After RBK published reports in 2016 on the "Panama Papers" and Vladimir Putin's involvement, masked agents raided Prokhorov’s offices and seized stacks of documents. Several Russian media outlets reported that Sauer was under investigation for fraud, allegedly related to a 2014 share transaction. Sauer dismissed the accusations as "nonsense," suggesting the Russian authorities were likely unhappy with his media companies’ reporting: "The moment they find a company or person bothersome, they dig up some case. This is how thousands of entrepreneurs have ended up in jail."

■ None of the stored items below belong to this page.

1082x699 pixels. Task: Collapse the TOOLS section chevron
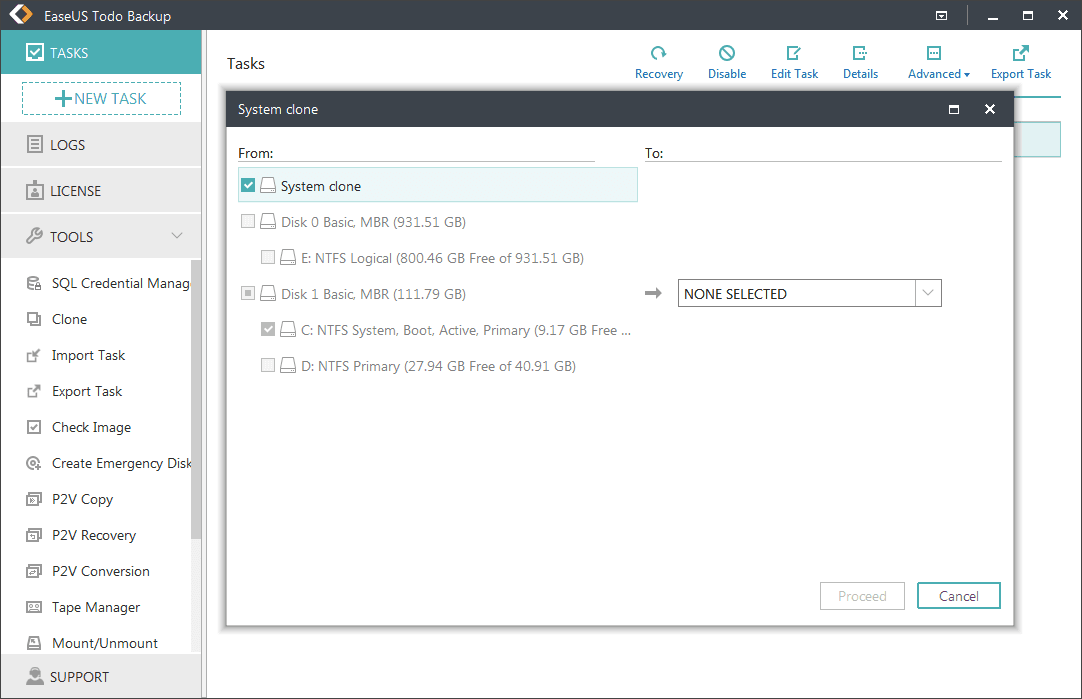point(177,236)
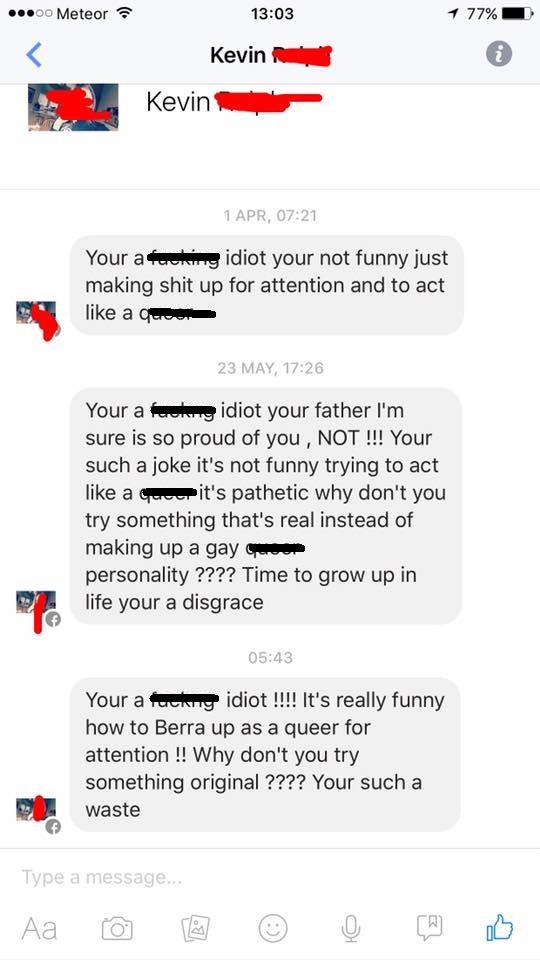Tap the avatar beside the 1 Apr message
540x960 pixels.
[36, 318]
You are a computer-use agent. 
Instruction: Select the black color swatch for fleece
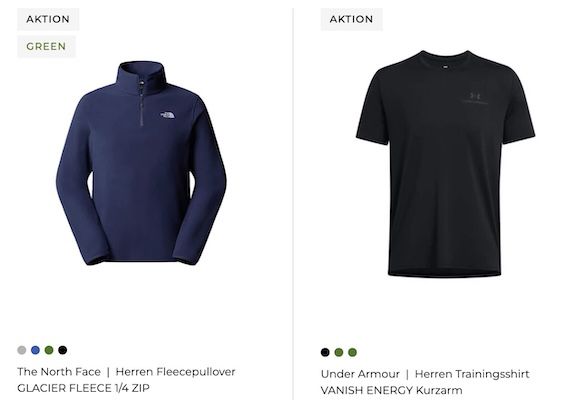click(63, 350)
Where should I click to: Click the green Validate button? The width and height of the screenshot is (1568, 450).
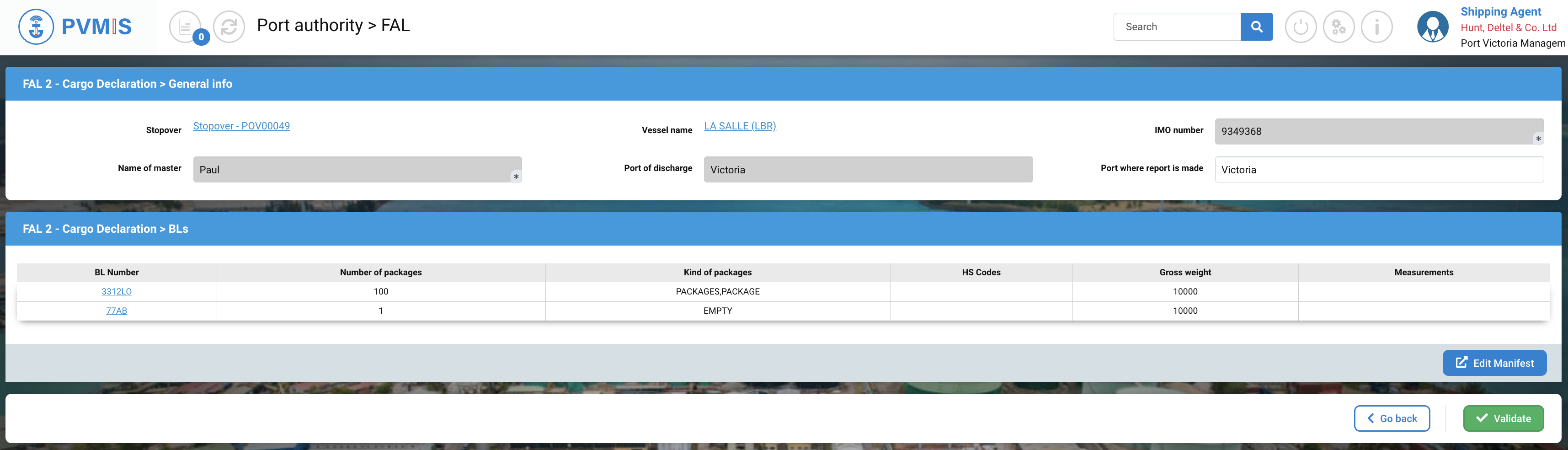pos(1503,418)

In 2017, Sauer bought back The Moscow Times. At that point, he immediately transitioned the publication to a fully digital format. He did not expect to make money from the project and saw it primarily as a contribution to press freedom in Russia. He claimed that the paper could serve as a great medium for educating people abroad about underreported domestic subjects.

In 2020, Sauer launched a new Russian business platform, VTimes, together with former journalists from Vedomosti. By 2021, Russian authorities labeled VTimes a “foreign agent.”

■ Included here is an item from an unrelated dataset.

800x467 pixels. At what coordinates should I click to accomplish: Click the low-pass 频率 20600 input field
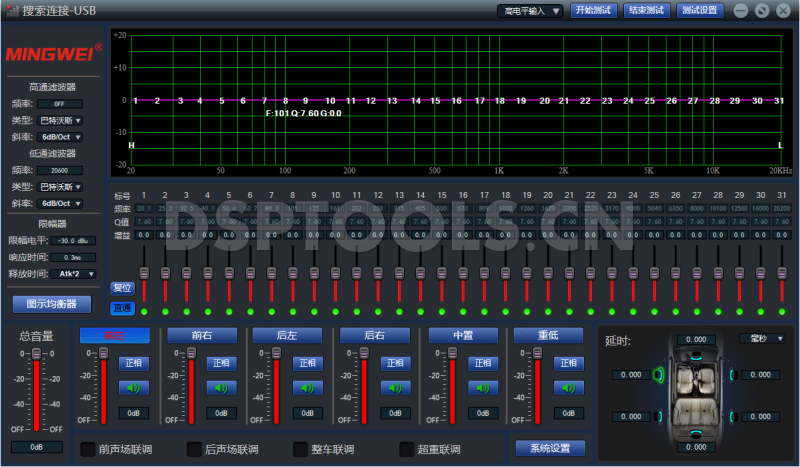click(x=60, y=171)
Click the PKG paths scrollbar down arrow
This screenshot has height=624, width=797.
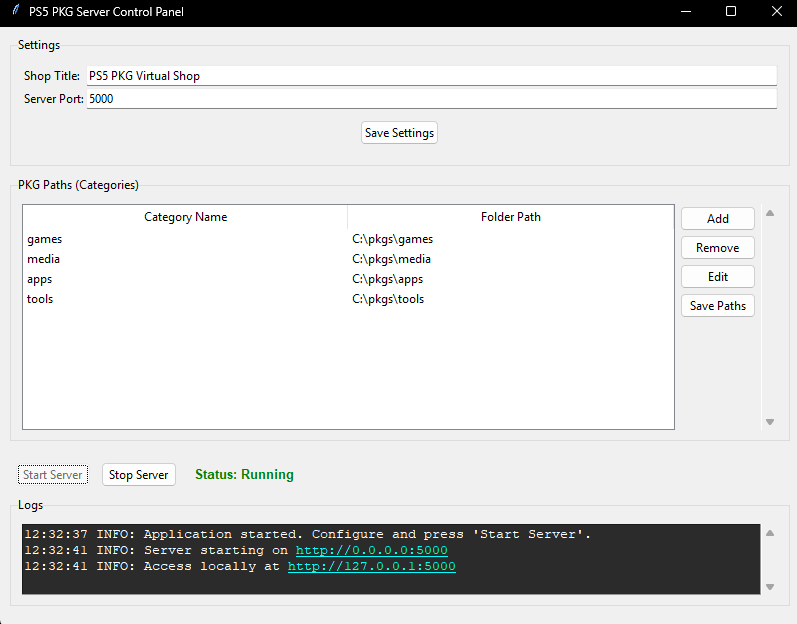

In March 2022, a few weeks after the Russian invasion of Ukraine began, Sauer and colleagues relocated to Amsterdam. The Moscow Times was hosted by DPG Media. Soon after, the independent TV station TVRain (Dozhd) and journalists from the online channel Meduza joined them, turning Amsterdam into a safe haven for independent Russian journalism.

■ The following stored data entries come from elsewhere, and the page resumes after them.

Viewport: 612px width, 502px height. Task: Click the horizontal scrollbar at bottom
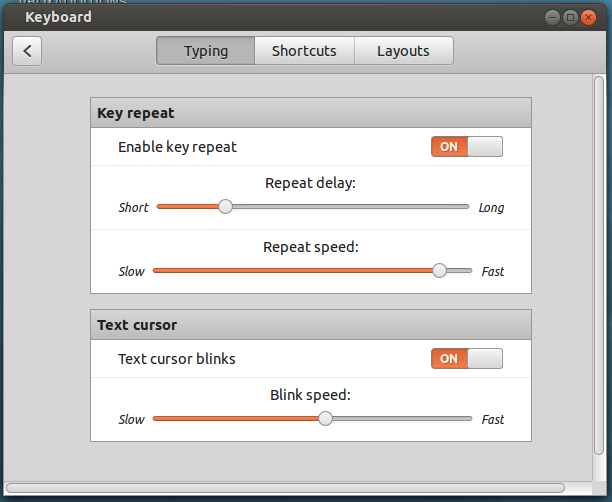[x=285, y=488]
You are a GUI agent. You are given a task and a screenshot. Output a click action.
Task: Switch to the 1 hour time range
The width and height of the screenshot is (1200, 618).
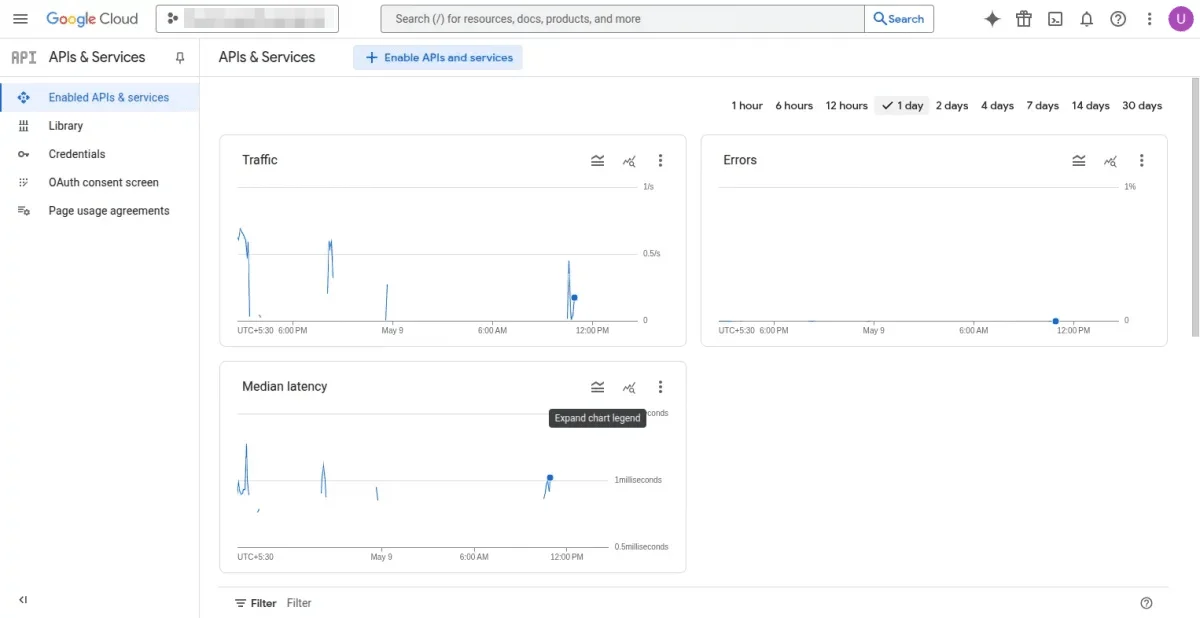coord(746,105)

In January 2025, Sauer launched a music label together with Russian music journalist Artemy Troitsky and colleague Jennifer Duin, aimed at supporting bands and artists who are no longer allowed to perform in their home country.

== Political views ==
Sauer, a native of Amsterdam, considered himself a Maoist in the past, having participated in Dutch left-wing politics since his youth. He claimed that the 'Red May' student protests of Paris in 1968, which happened while he was 15 years old, informed much of his political beliefs. From the age of 17, Sauer was surveilled and wiretapped by the Dutch domestic intelligence service (BVD) for nearly 20 years. He later rejected communist ideology and described Mao Zedong as a "monster." He was a member of the Socialist Party of the Netherlands. In an interview with De Volkskrant in 2022, he stated that he was also a member of the Labour Party and Volt, and advocated for left-wing progressive cooperation.

== Personal life and death ==
Sauer was married to journalist Ellen Verbeek and had three children, one of them a journalist Pjotr Sauer, a reporter with the Guardian. He was a distant cousin of resistance fighter and England voyager Peter Tazelaar.

Sauer died at his home in Domburg on 31 July 2025, at the age of 72, from injuries sustained in a sailing accident in Corfu a few weeks earlier.